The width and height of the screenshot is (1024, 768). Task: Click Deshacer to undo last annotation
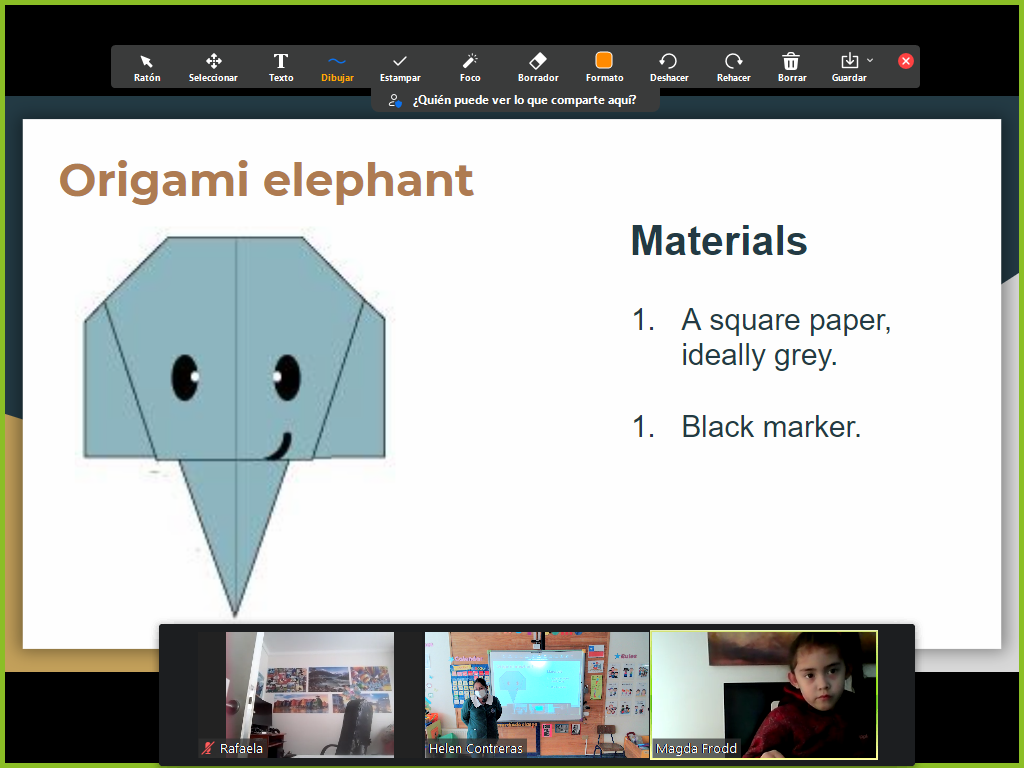(669, 67)
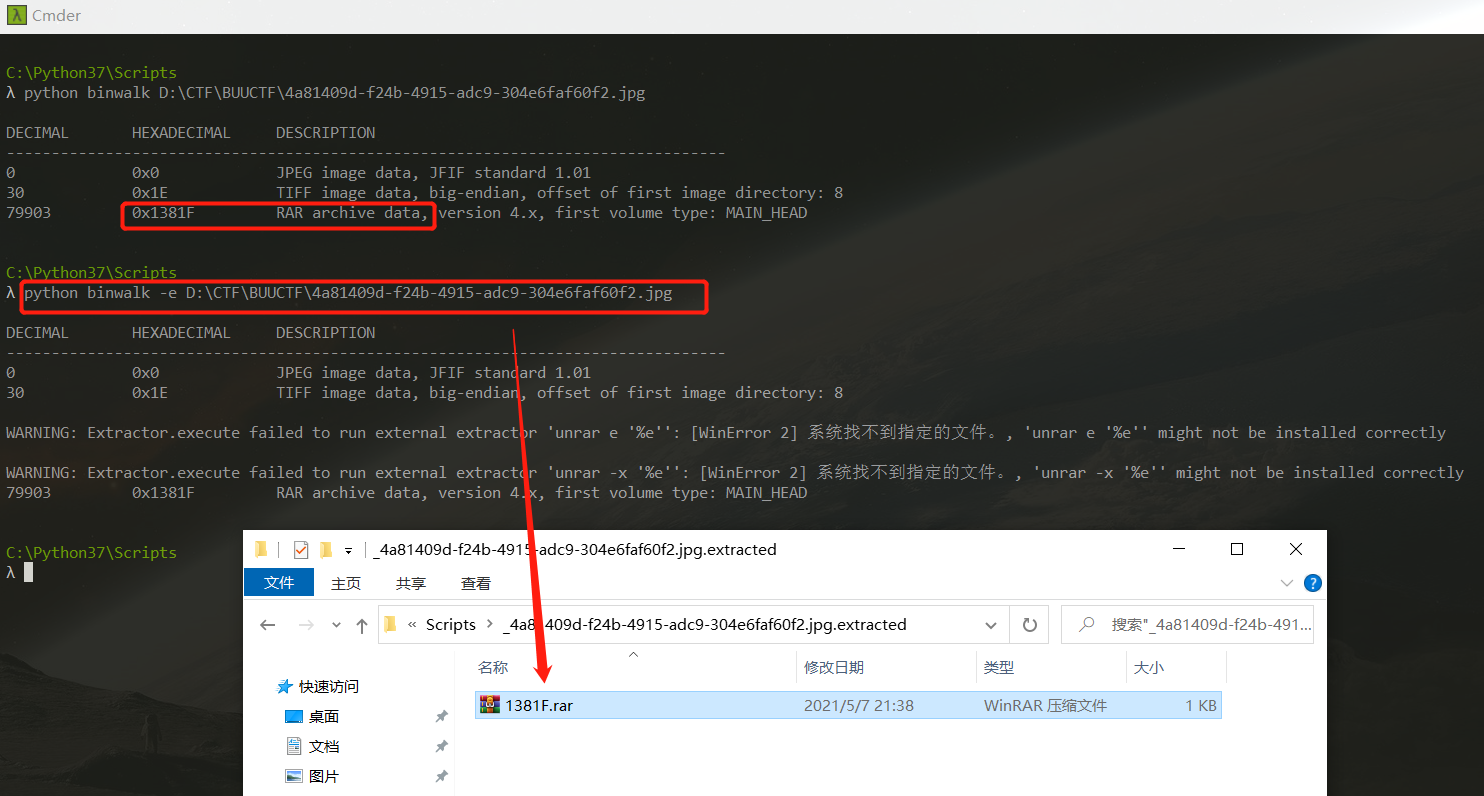Screen dimensions: 1484x796
Task: Click the properties checkmark icon in quick access toolbar
Action: [301, 549]
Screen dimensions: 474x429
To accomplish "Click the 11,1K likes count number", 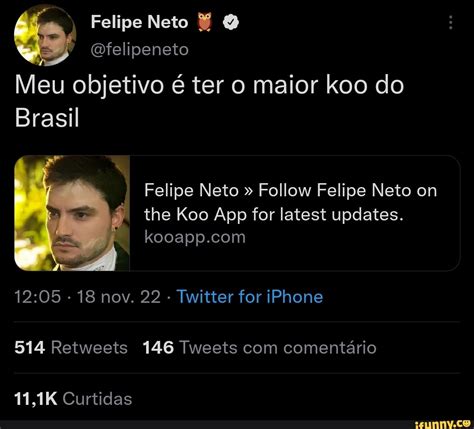I will (x=36, y=399).
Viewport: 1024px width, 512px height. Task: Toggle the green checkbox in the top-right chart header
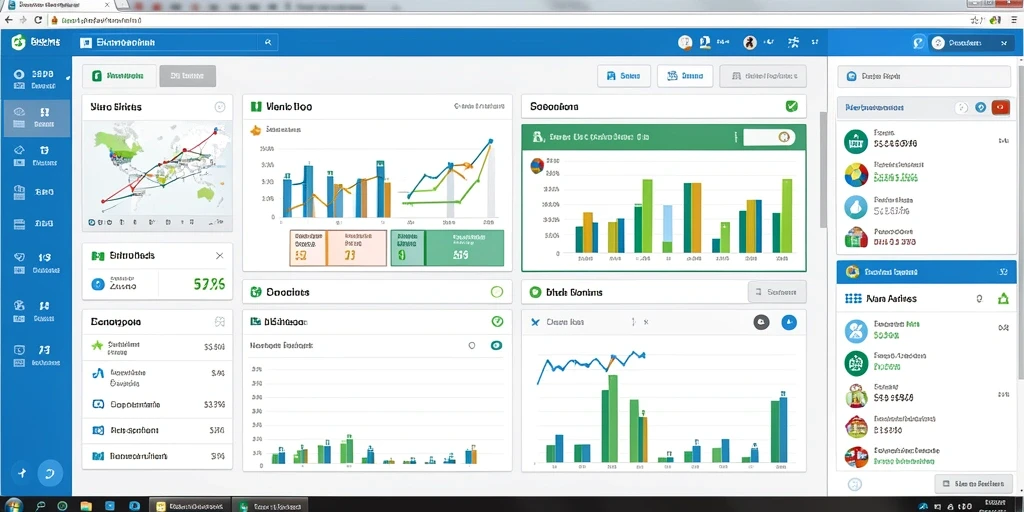[x=792, y=106]
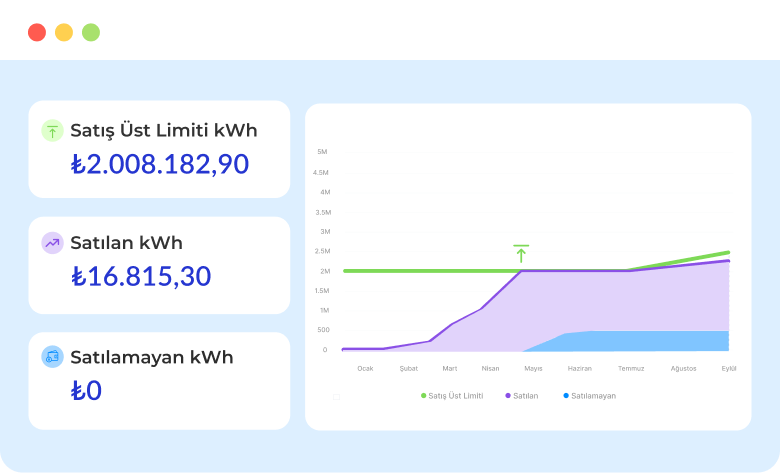Image resolution: width=780 pixels, height=473 pixels.
Task: Click the small checkbox left of legend
Action: 336,397
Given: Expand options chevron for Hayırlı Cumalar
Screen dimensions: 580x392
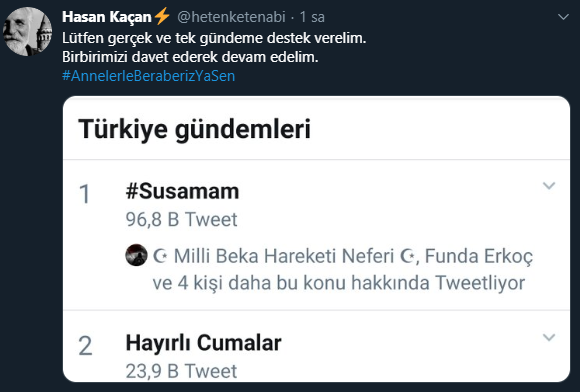Looking at the screenshot, I should click(x=549, y=337).
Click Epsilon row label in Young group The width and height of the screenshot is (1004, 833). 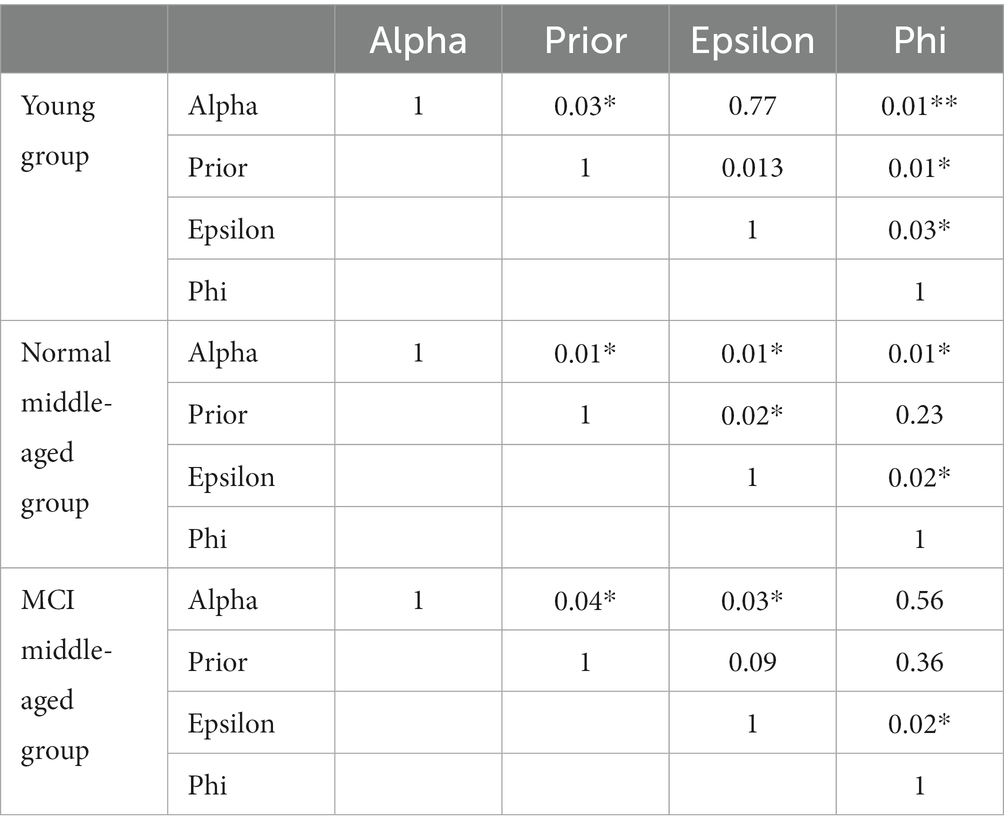pos(231,229)
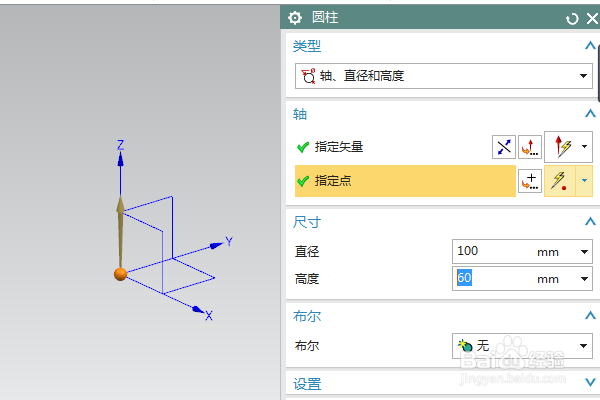Open the vector dialog icon button
The image size is (600, 400).
pos(530,147)
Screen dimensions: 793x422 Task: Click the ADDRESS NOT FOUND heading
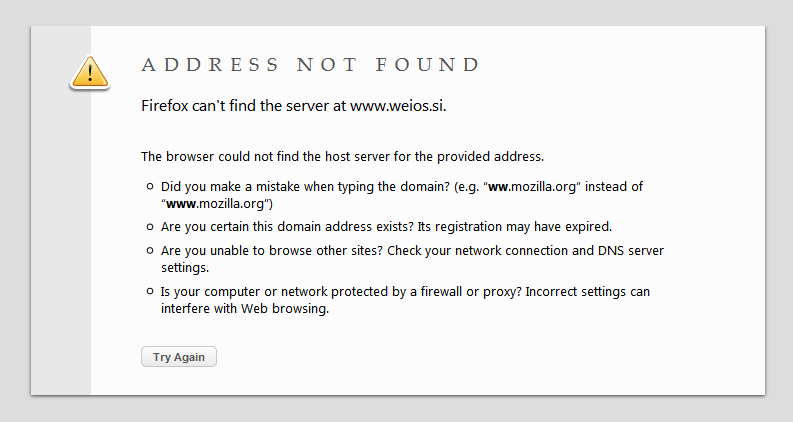(311, 65)
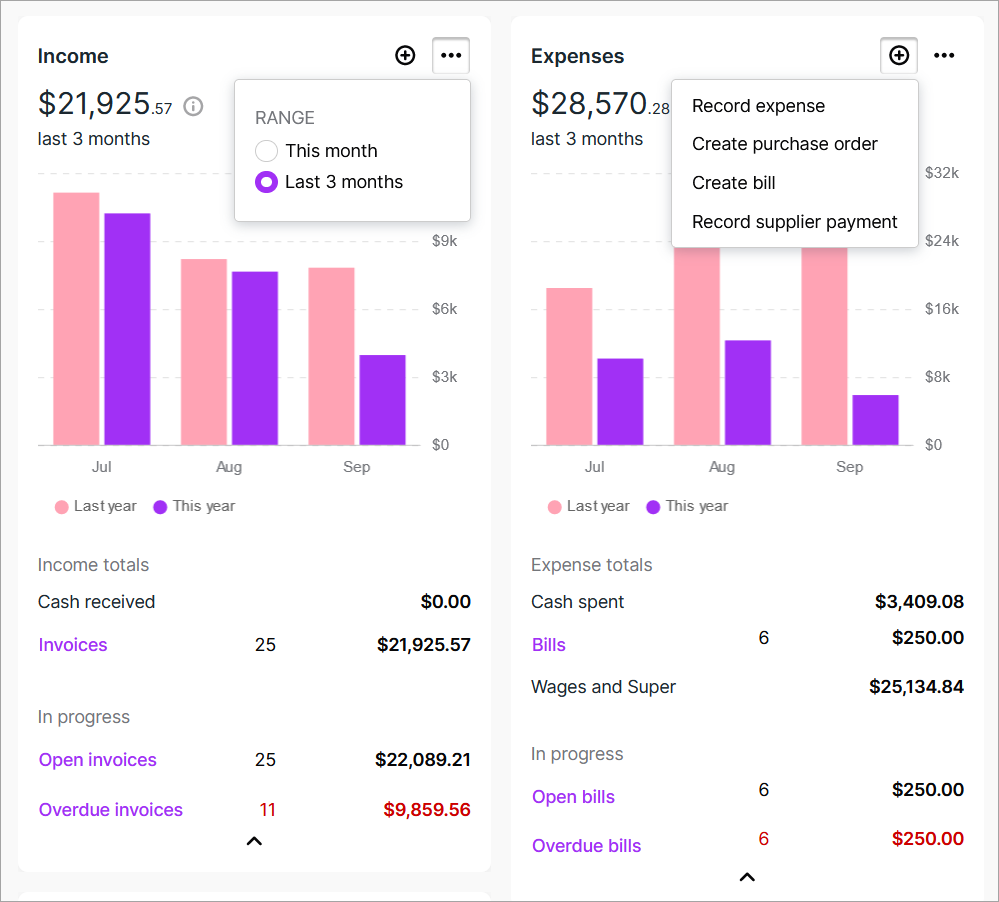Open the Expenses card three-dot menu
This screenshot has height=902, width=999.
(x=944, y=56)
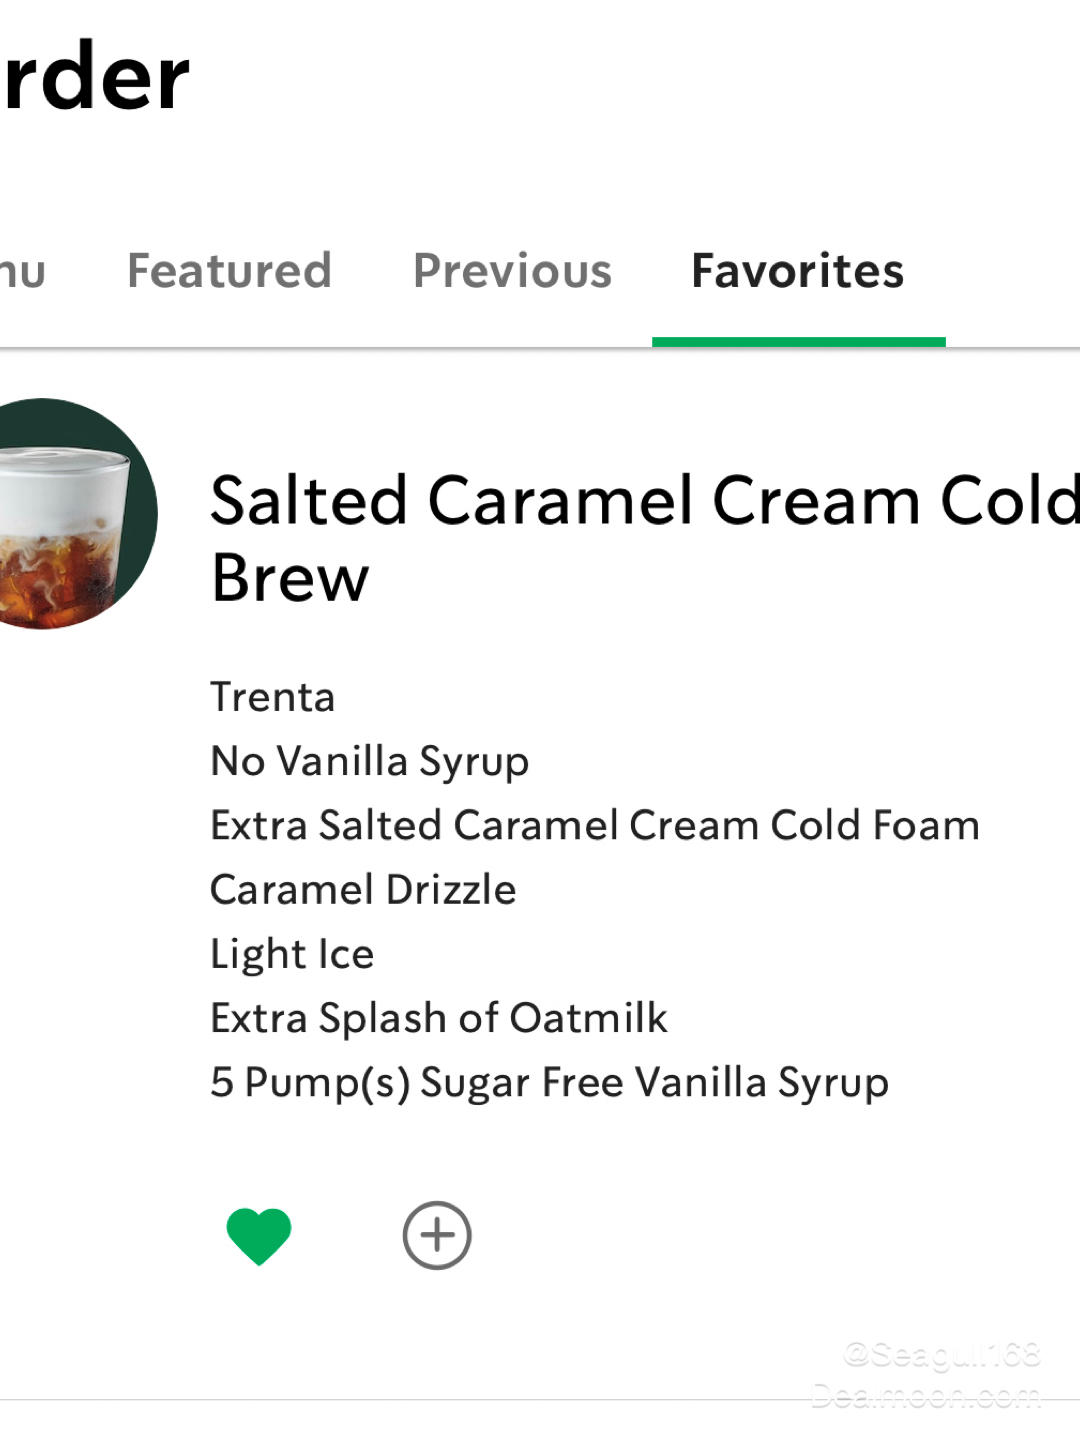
★ ★ ★
§ ASSIGNMENT: Could you transcribe exactly the lines from the one with "Screen dimensions: 793x422" through the end of the data, both ends included, and nothing else, skipping the pictures?

§ RESPONSE TO THIS EXERCISE:
Screen dimensions: 793x422 Task: Click the ADDRESS NOT FOUND heading
(311, 65)
Open the Expenses card three-dot menu
This screenshot has height=902, width=999.
(x=944, y=56)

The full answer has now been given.